Details of Uber’s mismanagement of 2016 data breach emerge in court

Published: November 1, 2019

Updated: November 4, 2019

Author: Luke Jones



Prosecutors against Uber has revealed more details about the cyberattack the ride-hailing company suffered in 2016. According to lawmakers, the tech giant failed in many instances when handling the breach.

Specifically, prosecutors say Uber paid hackers $100,000 to delete 57 million user files that had been stolen from a third-party server. Those files contained information regarding users of the app. In paying this ransom, Uber also failed to report the incident to authorities first, online disclosing it after the fact.
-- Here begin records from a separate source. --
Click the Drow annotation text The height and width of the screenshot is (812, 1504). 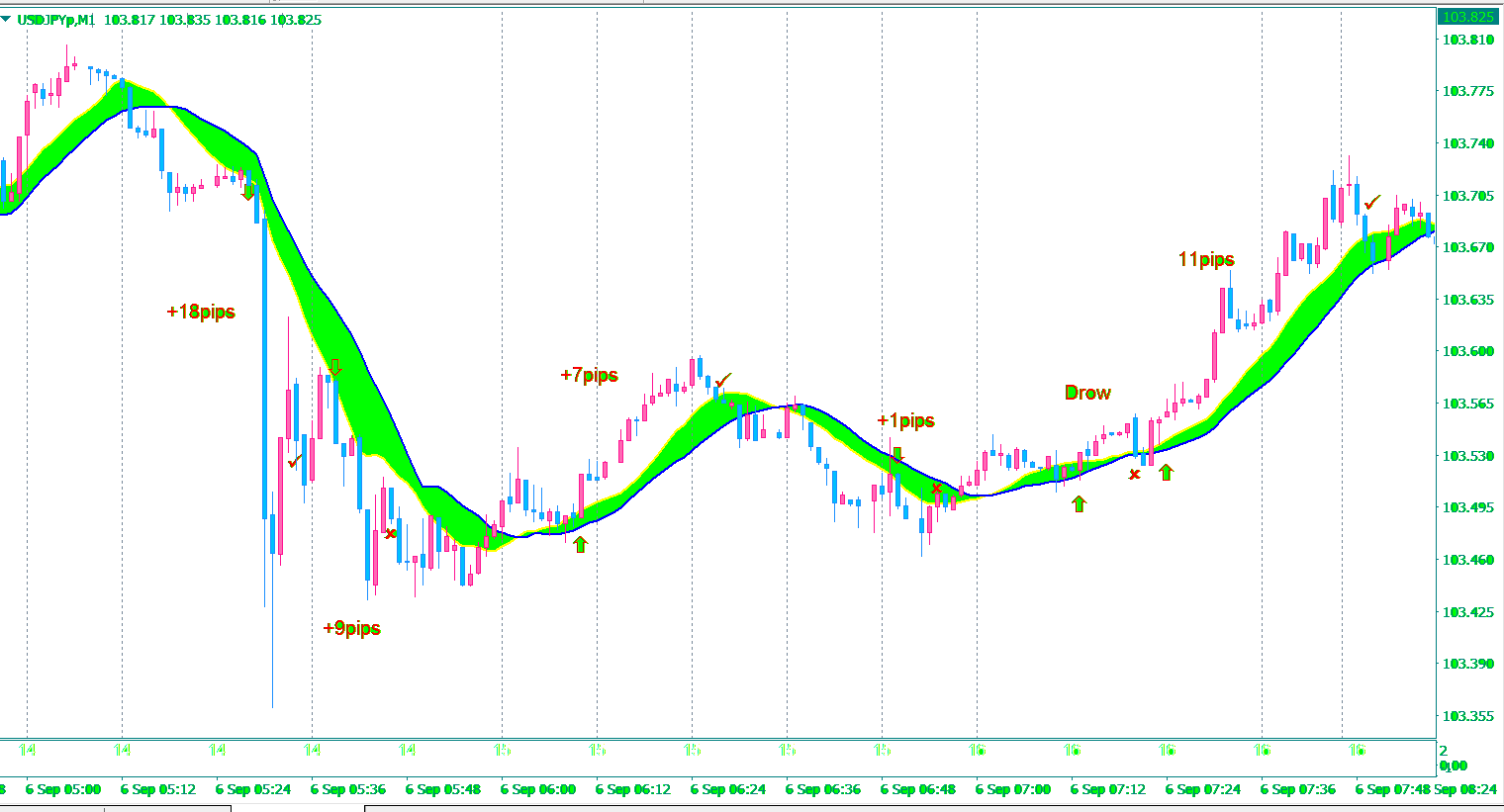[x=1087, y=394]
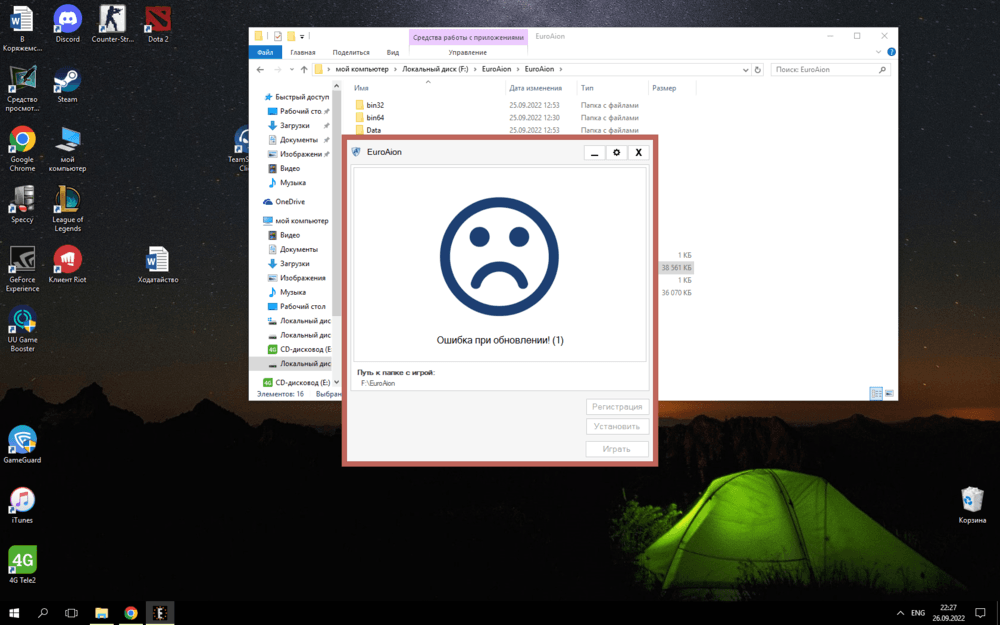This screenshot has width=1000, height=625.
Task: Open the Файл menu in Explorer
Action: [265, 52]
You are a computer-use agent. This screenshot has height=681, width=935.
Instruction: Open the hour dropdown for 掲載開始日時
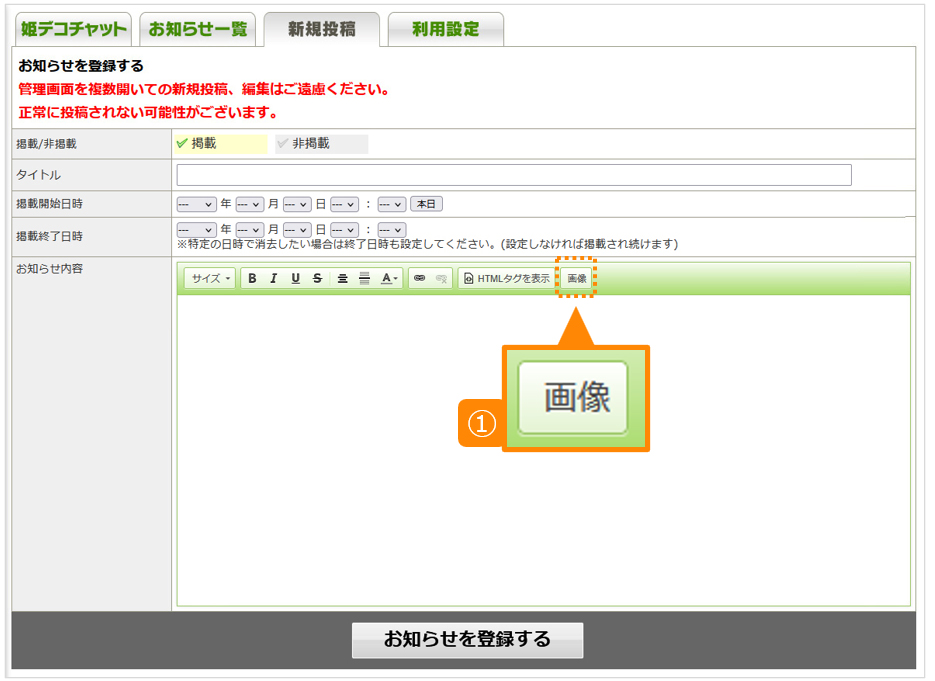(x=344, y=204)
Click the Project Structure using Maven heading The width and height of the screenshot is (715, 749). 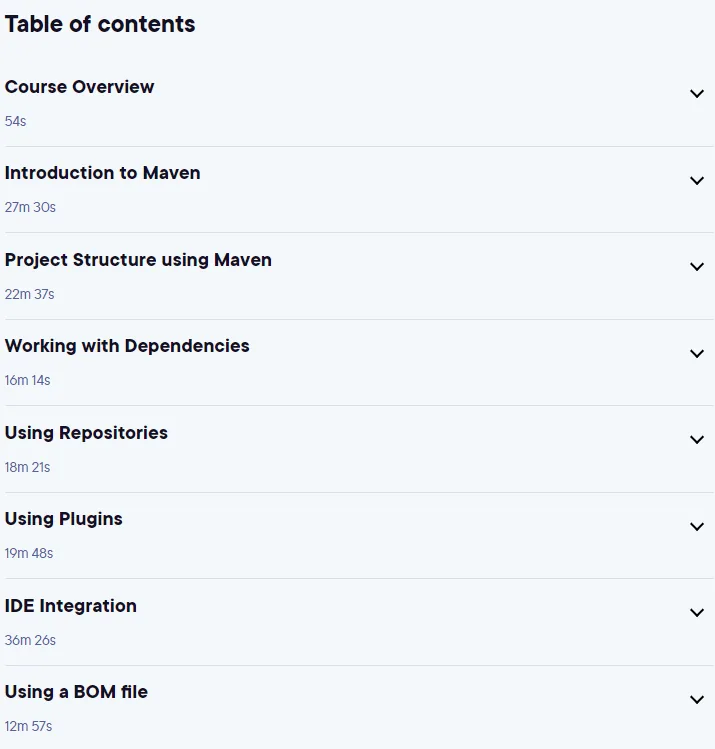138,260
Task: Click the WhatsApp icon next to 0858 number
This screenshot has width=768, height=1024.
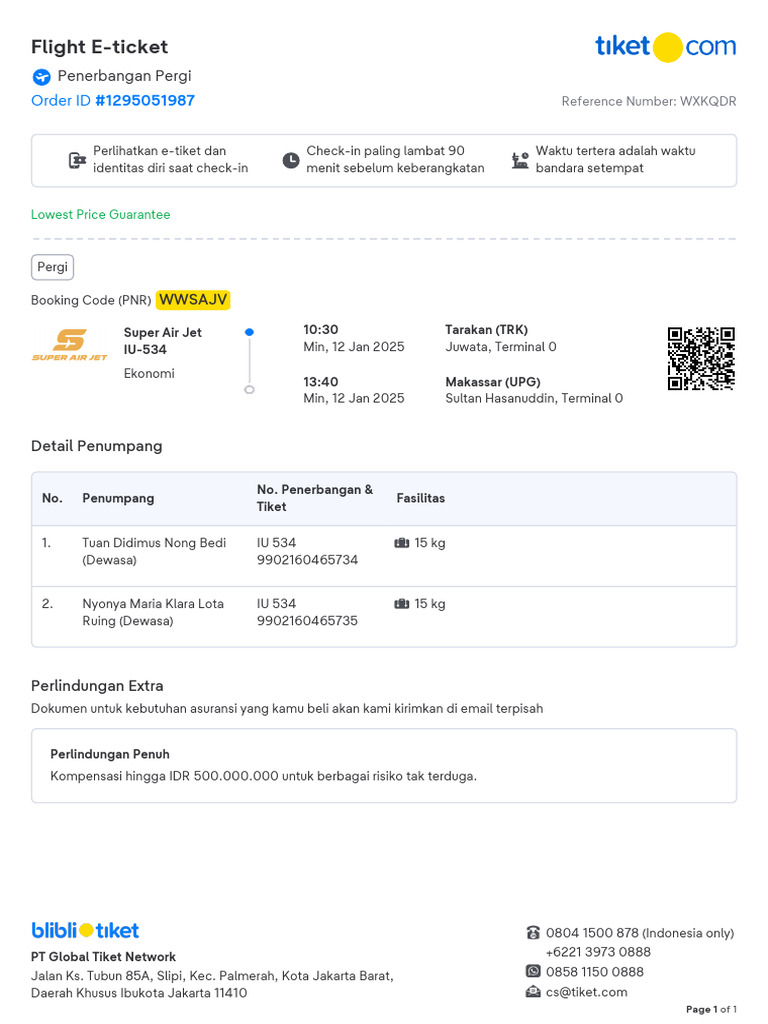Action: coord(534,971)
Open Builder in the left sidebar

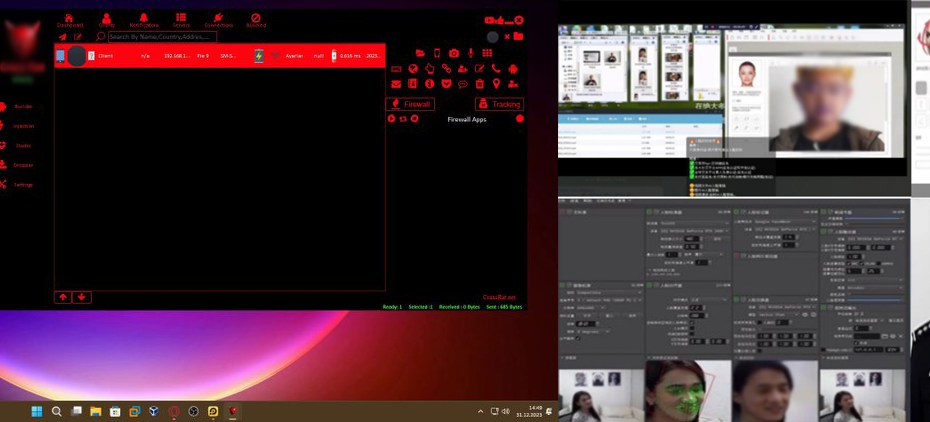tap(22, 106)
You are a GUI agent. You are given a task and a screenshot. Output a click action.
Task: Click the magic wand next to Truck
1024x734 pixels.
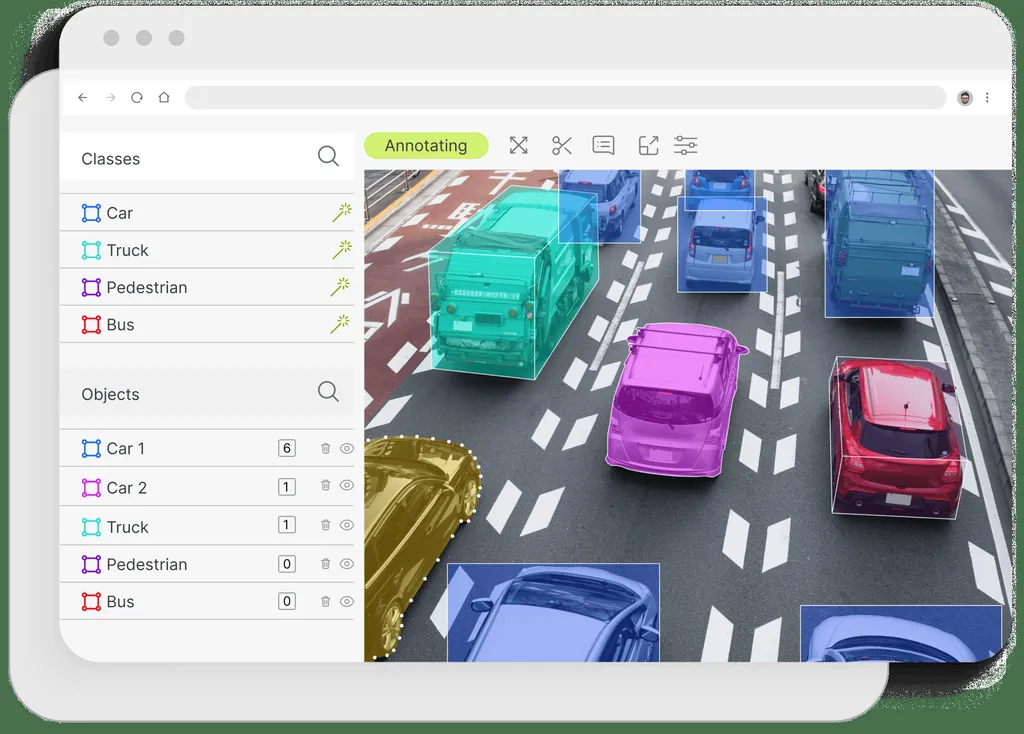click(342, 249)
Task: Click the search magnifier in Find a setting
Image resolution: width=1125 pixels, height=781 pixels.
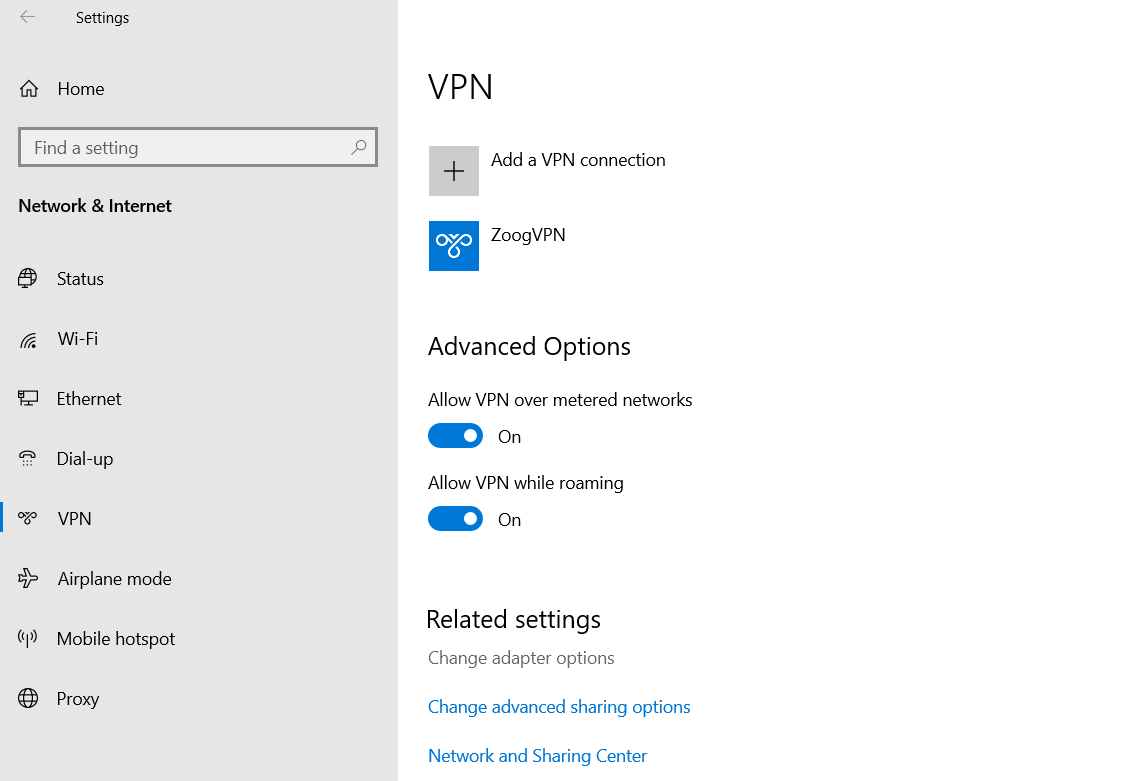Action: coord(358,147)
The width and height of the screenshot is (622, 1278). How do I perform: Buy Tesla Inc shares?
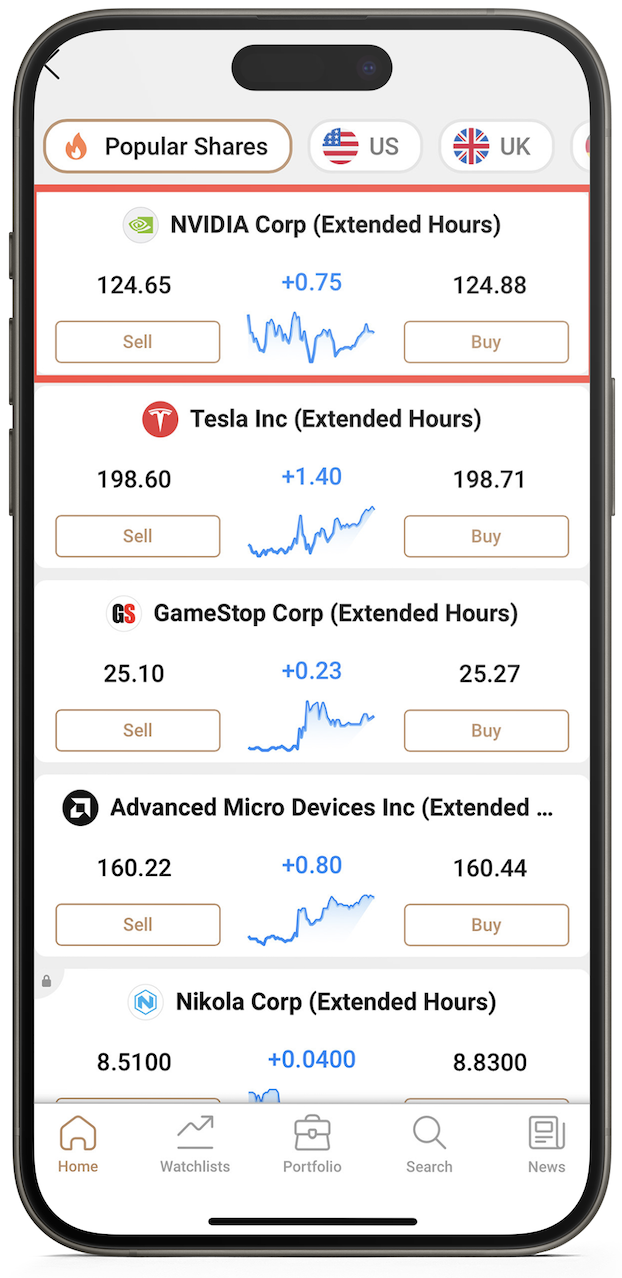[x=486, y=536]
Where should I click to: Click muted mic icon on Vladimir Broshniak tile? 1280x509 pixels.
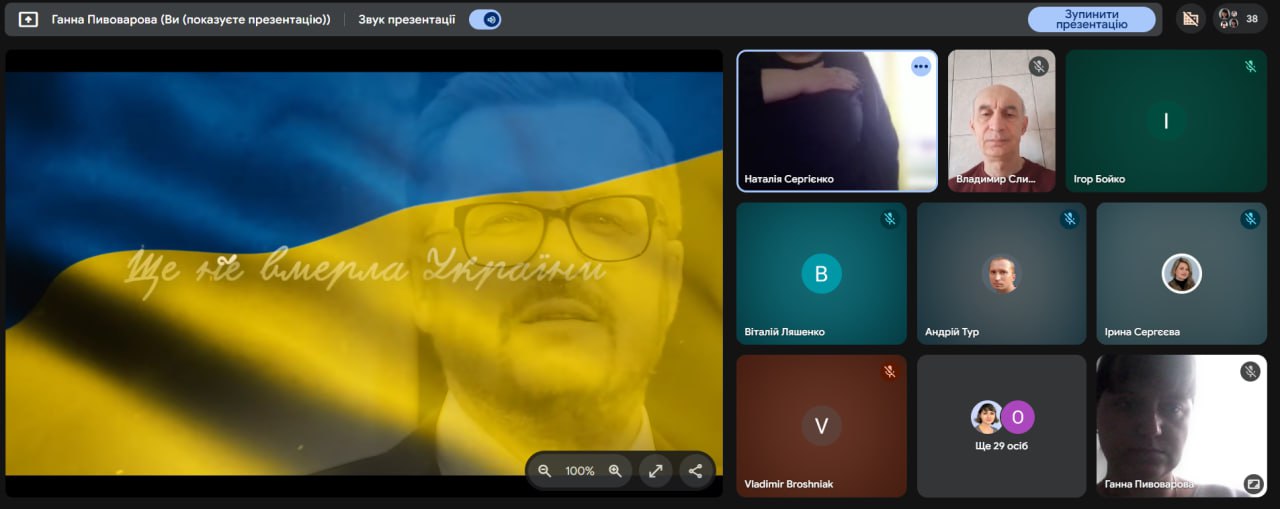889,371
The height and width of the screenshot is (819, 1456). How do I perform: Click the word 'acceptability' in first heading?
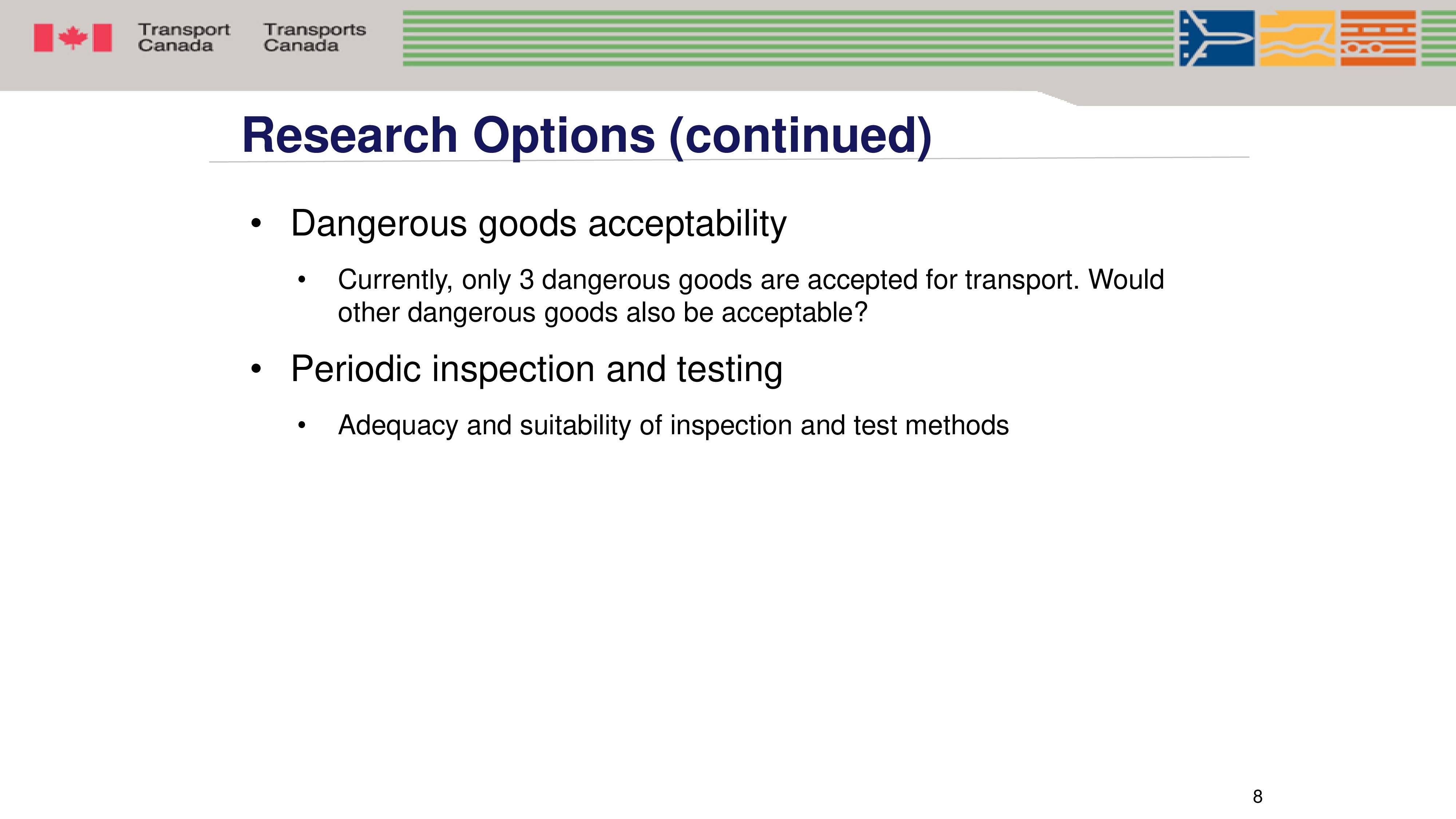pos(687,224)
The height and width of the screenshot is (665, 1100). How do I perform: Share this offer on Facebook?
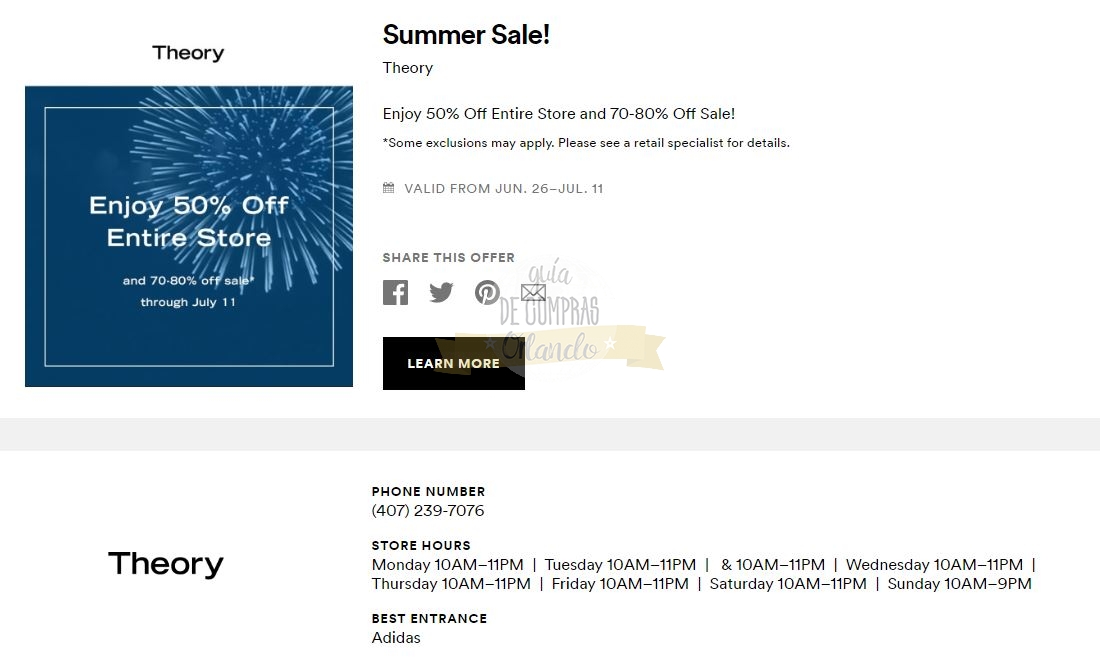point(395,292)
Furthermore, Uber admitted to meeting with the hackers. Toronto-based Vasile Mereacre and Florida-based Brandon Glover both admitted to being the perpetrators. However, Uber did not inform police and instead requested the pair sign a non-disclosure agreement to not talk about the attack.

Once the attack was disclosed, both Mereacre and Glover were arrested. At their trial this week, both pleaded guilty to the charge of conspiracy to commit extortion and face a maximum sentence of five years in prison.

US attorney for Northern California Dave Anderson revealed to CBS News that the dynamics of the case are confusing. For example, another person was involved but Uber does not know who it is. Additionally, it is impossible to know what happened to the data that was stolen.

“We know that the defendants said that they destroyed that data … but there was a third participant in the hack. And that third participant was unknown to Uber,” he said.

Anderson said Uber did “absolutely not” act responsibly when handling the incident.